EXTRACTED TEXT:
++++

There are obvious benefits to all of these developments, for example University learning can be extended to a greater number of students, a paperless environment is both cost-effective and more environmental friendly, and there is enhanced capacity to have uniformity and quality assurance of teaching material – these ‘online’ educational developments would ‘banish’ the day of the eccentric Professor giving a rambling lecture on on topic no-one in lecture room could understand, and on a topic that was not completely relevant to the core learning requirements of the course that the lecture was being given for.

++++

TASKS FOR THIS EXERCISE:
a - According to the passage on online learning, to whom can University learning be extended?
b - Rewrite the part of the passage on online learning that begins at the words "There are obvious" and stops after "being given for.", putting "inexpensive" in place of "cost-effective".
c - List every benefit that the passage on online learning gives as an example of what these developments offer.

DATA BELOW:
++++

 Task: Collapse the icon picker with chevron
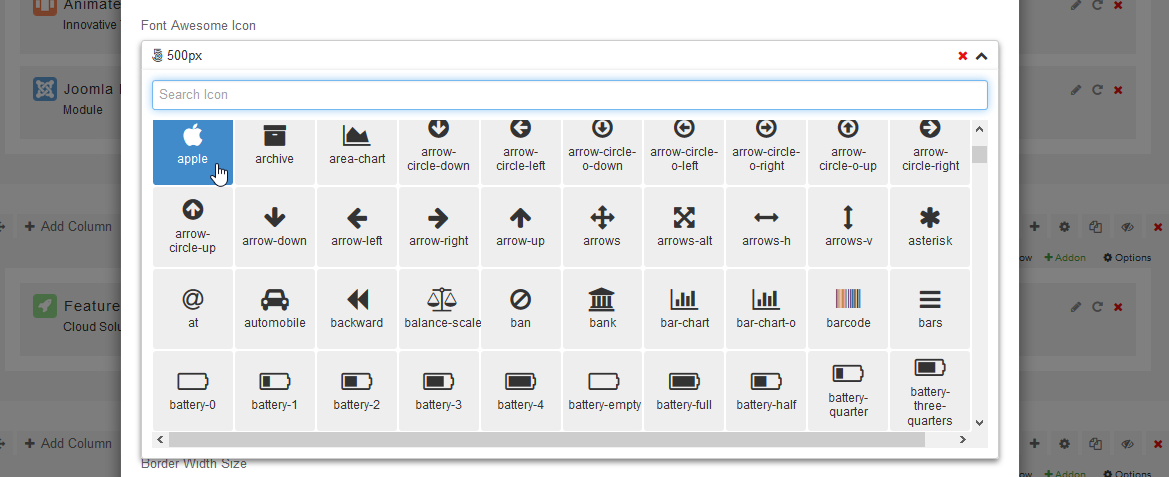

++++

EXERCISE SOLUTIONS:
a - To a greater number of students.

b -
There are obvious benefits to all of these developments, for example University learning can be extended to a greater number of students, a paperless environment is both inexpensive and more environmental friendly, and there is enhanced capacity to have uniformity and quality assurance of teaching material – these ‘online’ educational developments would ‘banish’ the day of the eccentric Professor giving a rambling lecture on on topic no-one in lecture room could understand, and on a topic that was not completely relevant to the core learning requirements of the course that the lecture was being given for.

c -
- University learning can be extended to a greater number of students
- a paperless environment is both cost-effective and more environmental friendly
- there is enhanced capacity to have uniformity and quality assurance of teaching material